In .NET there is a Table attribute used to indicate which database table a given class relates to. While well known in Entity Framework, it isn’t actually an EF concept and many other ORMs including Tortuga Chain rely on it.

Since reading reflection data is expensive, Anchor caches the Table attribute values, as well as related ones such Key, Column, and NotMapped.

Since most databases have some sort of namespacing option, the Table attribute also includes an optional Schema property.

So far so good. But when trying to use it, you realize that reading directly form the table is annoying. What you would rather do is read from a view that pre-joins all of the lookup tables that you might need. But when you do your writes, you still need the underlying table. (Just the one, you generally don’t want to modify the lookup tables.) For most ORMs this would require having two DTOs and tedious mapping code between them.

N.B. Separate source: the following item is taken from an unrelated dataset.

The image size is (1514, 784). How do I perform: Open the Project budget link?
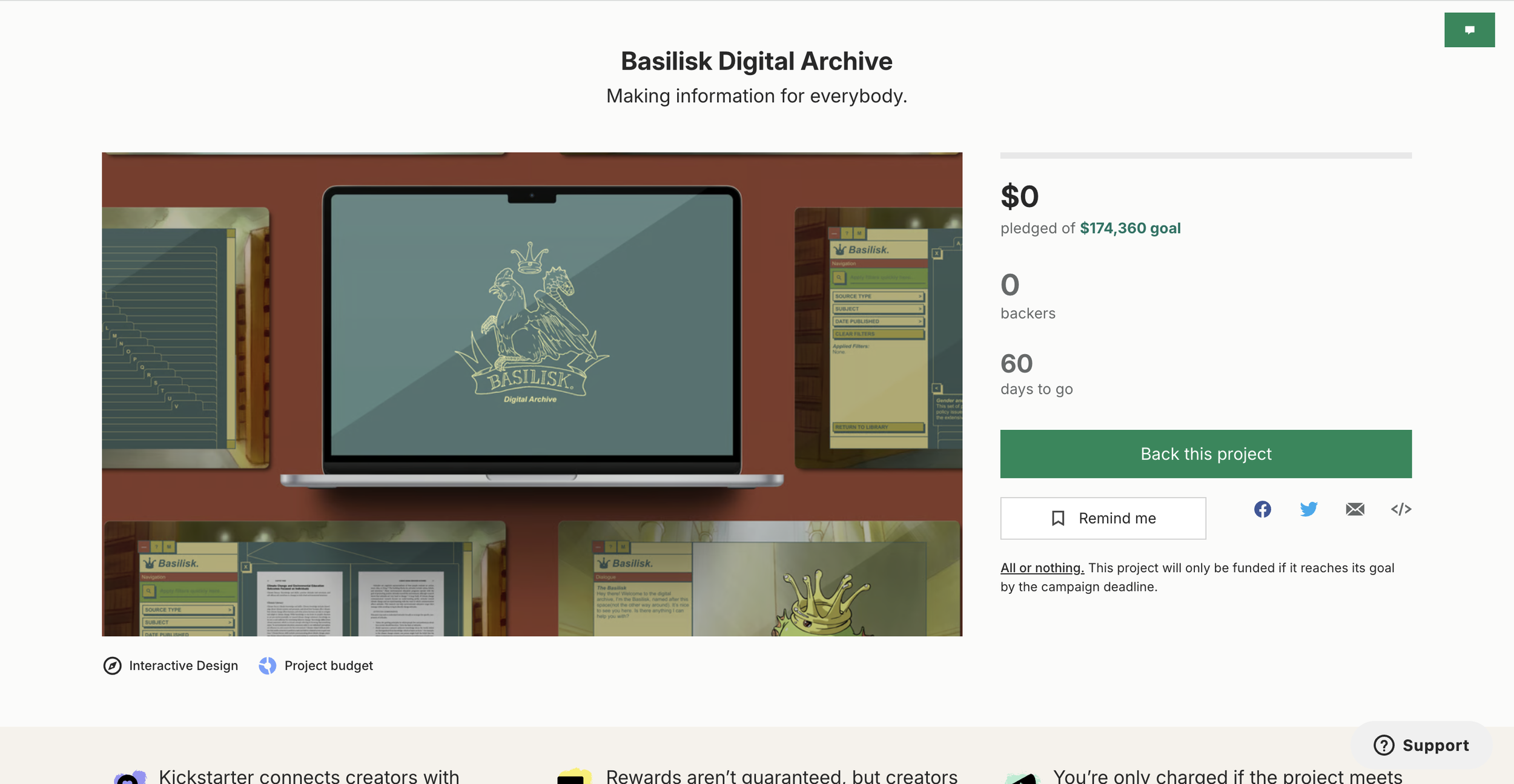point(329,666)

Anchor and Chain took a different route. By introducing a TableAndView attribute, you could indicate that reads come from a view while writes go to the table in the same schema.

And that’s where I messed up. I assumed that the view would also be in the same schema as the table, so I just made TableAndView inherit from Table and added a view name property.

I could ‘fix’ this by adding a view schema property to the attribute, but that would be confusing. It would probably still be a breaking change unless I carefully thought through every possible combination of using schema and view schema. And if there is a break, it would be subtle.

So I opted for the easier, and arguably more correct, route of just deprecating TableAndView. It is replaced by a View attribute with its own name and schema attributes. The old attribute will hang around for the time being, but if you have both the new one will take priority.